Wednesday, May 11, 2016

Knock 'em Dead

The picture of the early Christian community that Luke paints In the opening chapters of Acts of the Apostles is a communist ideal: “No one claimed private ownership of any possessions, but everything they owned was held in common” (Acts 4:32). A positive example is given of Barnabas (4:36-37), who sold a field he owned and laid the proceeds “at the feet of the apostles.” And then you have the negative example of Ananias and Sapphira (5:1-11).

Holding Back

As Luke tells the tale, Ananias – with the full consent and knowledge of his wife Sapphira – sold property and held back some of the proceeds when donating it to the apostles. Peter, aware of the subterfuge, called Ananias out on it, whereupon Ananias immediately dropped dead. Three hours later, completely unaware of what had happened to her husband, Sapphira is questioned by Peter. When she backs up her husband’s story, Peter tells her that those who have just returned from burying her husband will also bury her and then she is struck dead as well.

The passage reads like a tale that would be comfortable in the OT. Indeed, it has similarities to the story of Achan in Joshua 7. In that story, after the fall of Jericho, Achan took some of the gold and silver that should have gone into YHWH’s treasury. When the Israelites suffered a military setback, Joshua learned of the transgression and eventually fingered Achan as the culprit. Achan confessed and was executed by the people, thus restoring order.

Death of Ananias by Gustave Doré (1832-1883)
The main difference with the story of Achan is that here God is the one carrying out the death sentence. Peter, acting as spokesman for the apostles, declares their sin (“you have lied to God;” “you have put the Lord’s Spirit to the test”) but he does not curse them or condemn. But after rebuking them, neither does he offer them a chance to repent and be forgiven as Jesus instructed his disciples to do in Luke 17:3-4.

┄┄┄┄┄┄┄┄┄┄

:: ABOUT THIS EXERCISE ::
Can you reproduce the blog post above on Ananias and Sapphira word for word, from its date line through its final sentence?

:: DATA BLOCK ::
┄┄┄┄┄┄┄┄┄┄

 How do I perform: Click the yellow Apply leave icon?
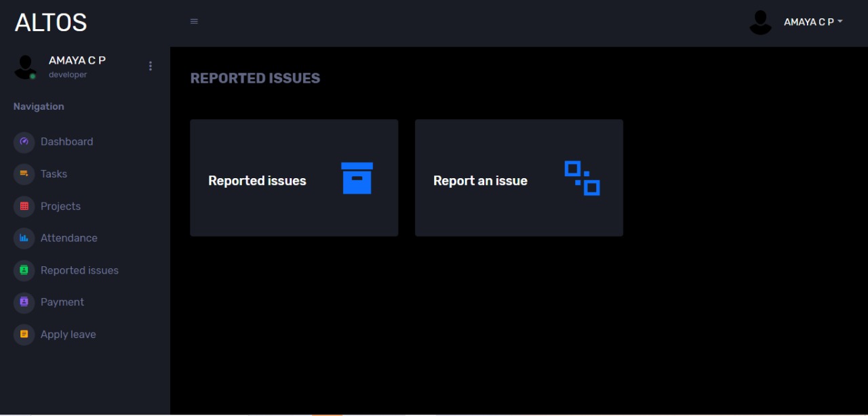click(x=24, y=334)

┄┄┄┄┄┄┄┄┄┄

:: TASK SOLUTION ::
Wednesday, May 11, 2016

Knock 'em Dead

The picture of the early Christian community that Luke paints In the opening chapters of Acts of the Apostles is a communist ideal: “No one claimed private ownership of any possessions, but everything they owned was held in common” (Acts 4:32). A positive example is given of Barnabas (4:36-37), who sold a field he owned and laid the proceeds “at the feet of the apostles.” And then you have the negative example of Ananias and Sapphira (5:1-11).

Holding Back

As Luke tells the tale, Ananias – with the full consent and knowledge of his wife Sapphira – sold property and held back some of the proceeds when donating it to the apostles. Peter, aware of the subterfuge, called Ananias out on it, whereupon Ananias immediately dropped dead. Three hours later, completely unaware of what had happened to her husband, Sapphira is questioned by Peter. When she backs up her husband’s story, Peter tells her that those who have just returned from burying her husband will also bury her and then she is struck dead as well.

The passage reads like a tale that would be comfortable in the OT. Indeed, it has similarities to the story of Achan in Joshua 7. In that story, after the fall of Jericho, Achan took some of the gold and silver that should have gone into YHWH’s treasury. When the Israelites suffered a military setback, Joshua learned of the transgression and eventually fingered Achan as the culprit. Achan confessed and was executed by the people, thus restoring order.

Death of Ananias by Gustave Doré (1832-1883)
The main difference with the story of Achan is that here God is the one carrying out the death sentence. Peter, acting as spokesman for the apostles, declares their sin (“you have lied to God;” “you have put the Lord’s Spirit to the test”) but he does not curse them or condemn. But after rebuking them, neither does he offer them a chance to repent and be forgiven as Jesus instructed his disciples to do in Luke 17:3-4.